_What you are asked to do_
Reproduce each of the rows below verbatim, one after another.

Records
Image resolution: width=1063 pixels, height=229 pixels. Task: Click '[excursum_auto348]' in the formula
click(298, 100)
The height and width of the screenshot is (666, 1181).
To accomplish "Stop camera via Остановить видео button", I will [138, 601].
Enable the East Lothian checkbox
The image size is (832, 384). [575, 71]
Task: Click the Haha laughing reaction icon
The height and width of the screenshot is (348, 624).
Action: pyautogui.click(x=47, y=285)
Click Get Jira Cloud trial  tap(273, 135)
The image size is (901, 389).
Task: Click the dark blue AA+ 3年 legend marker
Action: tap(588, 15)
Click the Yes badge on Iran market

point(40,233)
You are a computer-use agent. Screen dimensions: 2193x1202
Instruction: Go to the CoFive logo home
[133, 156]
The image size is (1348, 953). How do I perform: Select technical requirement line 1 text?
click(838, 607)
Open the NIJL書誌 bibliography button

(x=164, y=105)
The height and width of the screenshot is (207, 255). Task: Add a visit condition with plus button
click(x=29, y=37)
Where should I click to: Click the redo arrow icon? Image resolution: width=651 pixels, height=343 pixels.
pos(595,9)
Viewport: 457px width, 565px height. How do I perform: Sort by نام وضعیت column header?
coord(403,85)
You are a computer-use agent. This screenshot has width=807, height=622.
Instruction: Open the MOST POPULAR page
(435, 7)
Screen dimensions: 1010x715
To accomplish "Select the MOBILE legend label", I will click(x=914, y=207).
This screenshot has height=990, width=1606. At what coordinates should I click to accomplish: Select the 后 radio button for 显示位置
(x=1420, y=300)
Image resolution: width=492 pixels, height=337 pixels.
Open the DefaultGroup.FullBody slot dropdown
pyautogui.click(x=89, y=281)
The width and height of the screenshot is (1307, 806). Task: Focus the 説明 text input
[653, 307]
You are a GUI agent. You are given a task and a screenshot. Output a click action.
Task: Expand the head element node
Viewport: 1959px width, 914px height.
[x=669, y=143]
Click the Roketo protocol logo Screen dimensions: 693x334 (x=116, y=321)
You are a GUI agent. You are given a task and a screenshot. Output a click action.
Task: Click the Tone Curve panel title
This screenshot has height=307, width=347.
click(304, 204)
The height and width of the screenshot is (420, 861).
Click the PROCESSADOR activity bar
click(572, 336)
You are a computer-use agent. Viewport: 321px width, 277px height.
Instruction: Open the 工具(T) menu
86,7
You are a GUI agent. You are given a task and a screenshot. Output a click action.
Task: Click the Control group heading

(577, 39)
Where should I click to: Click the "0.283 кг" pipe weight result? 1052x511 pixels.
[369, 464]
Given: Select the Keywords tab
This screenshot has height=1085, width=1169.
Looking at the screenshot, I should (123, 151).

_Task result_
Image resolution: width=1063 pixels, height=229 pixels. Task: Click '[excursum_auto348]' in the formula
click(298, 100)
The height and width of the screenshot is (666, 1181).
To accomplish "Stop camera via Остановить видео button", I will [138, 601].
Enable the East Lothian checkbox
The image size is (832, 384). [575, 71]
Task: Click the Haha laughing reaction icon
The height and width of the screenshot is (348, 624).
Action: pyautogui.click(x=47, y=285)
Click Get Jira Cloud trial  tap(273, 135)
The image size is (901, 389).
Task: Click the dark blue AA+ 3年 legend marker
Action: tap(588, 15)
Click the Yes badge on Iran market

point(40,233)
You are a computer-use agent. Screen dimensions: 2193x1202
Instruction: Go to the CoFive logo home
[133, 156]
The image size is (1348, 953). How do I perform: Select technical requirement line 1 text?
click(838, 607)
Open the NIJL書誌 bibliography button

(x=164, y=105)
The height and width of the screenshot is (207, 255). Task: Add a visit condition with plus button
click(x=29, y=37)
Where should I click to: Click the redo arrow icon? Image resolution: width=651 pixels, height=343 pixels.
pos(595,9)
Viewport: 457px width, 565px height. How do I perform: Sort by نام وضعیت column header?
coord(403,85)
You are a computer-use agent. This screenshot has width=807, height=622.
Instruction: Open the MOST POPULAR page
(435, 7)
Screen dimensions: 1010x715
To accomplish "Select the MOBILE legend label", I will click(x=914, y=207).
This screenshot has height=990, width=1606. At what coordinates should I click to accomplish: Select the 后 radio button for 显示位置
(x=1420, y=300)
Image resolution: width=492 pixels, height=337 pixels.
Open the DefaultGroup.FullBody slot dropdown
pyautogui.click(x=89, y=281)
The width and height of the screenshot is (1307, 806). Task: Focus the 説明 text input
[653, 307]
You are a GUI agent. You are given a task and a screenshot. Output a click action.
Task: Expand the head element node
Viewport: 1959px width, 914px height.
[x=669, y=143]
Click the Roketo protocol logo Screen dimensions: 693x334 (x=116, y=321)
You are a GUI agent. You are given a task and a screenshot. Output a click action.
Task: Click the Tone Curve panel title
This screenshot has height=307, width=347.
click(304, 204)
The height and width of the screenshot is (420, 861).
Click the PROCESSADOR activity bar
click(572, 336)
You are a computer-use agent. Viewport: 321px width, 277px height.
Instruction: Open the 工具(T) menu
86,7
You are a GUI agent. You are given a task and a screenshot. Output a click action.
Task: Click the Control group heading

(577, 39)
Where should I click to: Click the "0.283 кг" pipe weight result? 1052x511 pixels.
[369, 464]
Given: Select the Keywords tab
This screenshot has height=1085, width=1169.
Looking at the screenshot, I should (123, 151).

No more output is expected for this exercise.